[Extracted material start]
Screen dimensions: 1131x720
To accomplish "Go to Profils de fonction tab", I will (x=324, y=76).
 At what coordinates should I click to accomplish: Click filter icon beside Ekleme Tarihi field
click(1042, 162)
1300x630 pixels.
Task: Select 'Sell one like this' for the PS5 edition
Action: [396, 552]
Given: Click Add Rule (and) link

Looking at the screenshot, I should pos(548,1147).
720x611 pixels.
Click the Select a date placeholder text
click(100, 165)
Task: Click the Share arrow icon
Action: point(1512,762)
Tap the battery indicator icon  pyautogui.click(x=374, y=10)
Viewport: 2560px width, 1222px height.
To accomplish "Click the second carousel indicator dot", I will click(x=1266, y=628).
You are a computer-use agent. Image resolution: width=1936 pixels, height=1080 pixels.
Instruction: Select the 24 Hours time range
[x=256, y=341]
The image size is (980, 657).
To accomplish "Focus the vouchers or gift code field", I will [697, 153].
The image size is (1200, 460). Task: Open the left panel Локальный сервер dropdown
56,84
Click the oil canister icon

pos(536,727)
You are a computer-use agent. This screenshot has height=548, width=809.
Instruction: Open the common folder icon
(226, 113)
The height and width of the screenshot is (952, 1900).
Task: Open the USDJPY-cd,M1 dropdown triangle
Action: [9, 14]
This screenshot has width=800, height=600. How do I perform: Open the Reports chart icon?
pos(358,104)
[Extracted material end]
**Goal of the exercise:**
Rewrite the lines above as a numbered list, omitting the blank lines.

**Task answer:**
1. Screen dimensions: 1131x720
2. To accomplish "Go to Profils de fonction tab", I will (x=324, y=76).
3.  At what coordinates should I click to accomplish: Click filter icon beside Ekleme Tarihi field
4. click(1042, 162)
5. 1300x630 pixels.
6. Task: Select 'Sell one like this' for the PS5 edition
7. Action: [396, 552]
8. Given: Click Add Rule (and) link
9. Looking at the screenshot, I should pos(548,1147).
10. 720x611 pixels.
11. Click the Select a date placeholder text
12. click(100, 165)
13. Task: Click the Share arrow icon
14. Action: point(1512,762)
15. Tap the battery indicator icon  pyautogui.click(x=374, y=10)
16. Viewport: 2560px width, 1222px height.
17. To accomplish "Click the second carousel indicator dot", I will click(x=1266, y=628).
18. You are a computer-use agent. Image resolution: width=1936 pixels, height=1080 pixels.
19. Instruction: Select the 24 Hours time range
20. [x=256, y=341]
21. The image size is (980, 657).
22. To accomplish "Focus the vouchers or gift code field", I will [697, 153].
23. The image size is (1200, 460). Task: Open the left panel Локальный сервер dropdown
24. 56,84
25. Click the oil canister icon
26. pos(536,727)
27. You are a computer-use agent. This screenshot has height=548, width=809.
28. Instruction: Open the common folder icon
29. (226, 113)
30. The height and width of the screenshot is (952, 1900).
31. Task: Open the USDJPY-cd,M1 dropdown triangle
32. Action: [9, 14]
33. This screenshot has width=800, height=600. How do I perform: Open the Reports chart icon?
34. pos(358,104)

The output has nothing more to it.